Monday, June 20, 2011

Emily Gray Tedrowe, author of Commuters, talks about writing and dreams

Emily Gray Tedrowe wrote a really knockout novel: Commuters. A Target Breakout Pick, An Indie Next Pick and an Entertainment Weekly "Best New Paperback," this is an assured debut about marriage, money and home, and it is also very much a book about what we yearn for and dream about--and why. I asked Emily if she'd write something for the blog, and I'm so thrilled that she did.  Thank you so much, Emily. 

            One night earlier this year, as I was closing in on a full draft of my second novel, I dreamed that I showed the manuscript to the characters in the novel.  As in most dreams, this had the sense of perfect plausibility.  In the dream, I received praise and feedback from my characters with a polite but privately skeptical attitude I’m afraid I take on for real-world critiques. . . and was shocked when one character broke away to denounce the novel entirely.
            Awake, I turned the dream over and over, trying to find a key to help the actual writing of my book which was in full-steam, light-at-the-end-of-the-tunnel mode.  Friends and fellow writers were amused by my dream about the dissatisfied character: kill him off, they advised.  Rethink giving him a weight problem.  Eventually I decided that the medium was the message—I cared so deeply about these people (characters) and was so caught up in their story, that I couldn’t leave them even while unconscious.  A good sign.
            But I’ve often wondered before this about the relevance of dreams to my writing life.  Fortunately or not, depending on how you look at it, I usually remember my dreams each night.  I write them in my journal, tell them to my therapist, bore my husband with them.  But what can one’s dreams mean to a writer?  Aside from the fun of psychoanalyzing yourself, why pay attention?  A few thoughts:
·      Dreams reveal your imagination.  Freud famously compared the way dreams work to the structure of poetry, with condensing, metaphor, and substitution as key elements.  I like to extend this to fiction, and play with the notion of my dreams as mini-fictional engines.  I think about them in terms of mood, point of view, conflict, dialogue.  Writers in the flow of creating often experience their work as if it arrives without conscious effort; by eavesdropping on my dreams, I try to catch my imagination unawares and learn more about what it’s got going on.
·      Give a dream to a character?  So far I’ve only done it once, in a short-short story I built entirely around a favorite dream about a hungry ghost.  There’s a fiction-workshop truism that for every dream you lose a hundred readers.  You’re warned off at all costs, and sure, we can guess why—too-obvious reveals, banal stand-ins for character development, etc etc.  But I must admit that any time a conventional-wisdom “rule” comes my way I immediately want to break it.  If you’ve got the chops, it’s not your rule. 
·      Dreams remind you to honor what’s unexpected.  I once read Ann Beattie urging writers to open up their scenes to sudden swerves; the example she gave is a scene in which a couple is arguing—what if a bird flew inside through their open window?  Dreams also return us to the beauty of what startles.  So even if I don’t write about that dream where my yoga teacher suddenly produces a giant foam cheese slice for the class to practice savasana underneath—true dream—it might jar my work open to the power of the unexpected, the funny, the messy ways of life.   


PJ said...

I love the confrontation with your character in your dream ... so you never found out why your character panned the novel?

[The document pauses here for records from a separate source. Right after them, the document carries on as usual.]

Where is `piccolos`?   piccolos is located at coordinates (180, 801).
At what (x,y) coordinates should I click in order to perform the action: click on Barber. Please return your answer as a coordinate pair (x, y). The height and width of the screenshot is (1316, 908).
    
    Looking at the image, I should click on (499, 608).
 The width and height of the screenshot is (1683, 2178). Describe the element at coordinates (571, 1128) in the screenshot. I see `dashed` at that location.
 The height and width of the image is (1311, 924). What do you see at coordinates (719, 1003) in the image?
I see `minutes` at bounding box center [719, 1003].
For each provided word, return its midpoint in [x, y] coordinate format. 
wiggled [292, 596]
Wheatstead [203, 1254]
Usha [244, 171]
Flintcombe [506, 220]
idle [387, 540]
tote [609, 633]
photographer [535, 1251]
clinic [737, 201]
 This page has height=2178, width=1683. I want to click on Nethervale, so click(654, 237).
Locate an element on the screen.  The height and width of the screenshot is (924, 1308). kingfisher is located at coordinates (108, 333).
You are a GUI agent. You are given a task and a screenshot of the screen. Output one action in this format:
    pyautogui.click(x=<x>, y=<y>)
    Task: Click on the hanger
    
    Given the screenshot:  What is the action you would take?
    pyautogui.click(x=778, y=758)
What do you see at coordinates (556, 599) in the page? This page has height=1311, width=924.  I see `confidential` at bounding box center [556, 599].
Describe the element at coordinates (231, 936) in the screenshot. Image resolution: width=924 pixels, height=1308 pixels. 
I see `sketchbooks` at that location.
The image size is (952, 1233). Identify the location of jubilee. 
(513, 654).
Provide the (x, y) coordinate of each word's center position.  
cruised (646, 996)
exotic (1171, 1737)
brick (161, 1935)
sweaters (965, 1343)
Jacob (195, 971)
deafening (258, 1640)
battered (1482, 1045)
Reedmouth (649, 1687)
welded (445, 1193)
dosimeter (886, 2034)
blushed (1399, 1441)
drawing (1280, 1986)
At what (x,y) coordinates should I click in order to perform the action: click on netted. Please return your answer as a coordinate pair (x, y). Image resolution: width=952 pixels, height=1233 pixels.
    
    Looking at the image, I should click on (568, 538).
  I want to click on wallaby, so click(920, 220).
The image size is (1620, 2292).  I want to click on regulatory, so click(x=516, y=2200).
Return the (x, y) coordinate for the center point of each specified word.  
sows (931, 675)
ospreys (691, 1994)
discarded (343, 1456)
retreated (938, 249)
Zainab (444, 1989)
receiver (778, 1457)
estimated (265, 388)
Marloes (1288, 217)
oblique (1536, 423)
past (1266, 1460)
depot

Pity. I used to be a big analyzer of dreams and I used to have dreams that were as long and intricate as novels that I would remember the following day. Now, unfortunately, I don't have the time to analyze them and as a result I don't always remember them. I've had a couple that I've used in short stories but my dreams only gave me the vaguest outline of the story ... it was fun imagining and filling in the details. Nice post :-)

Blurb is a Verb (Sarah) said...

Great post! I only wish my characters would talk to me in my dreams...

Robby said...

This is so interesting. You always find the greatest writers. You are also one of them.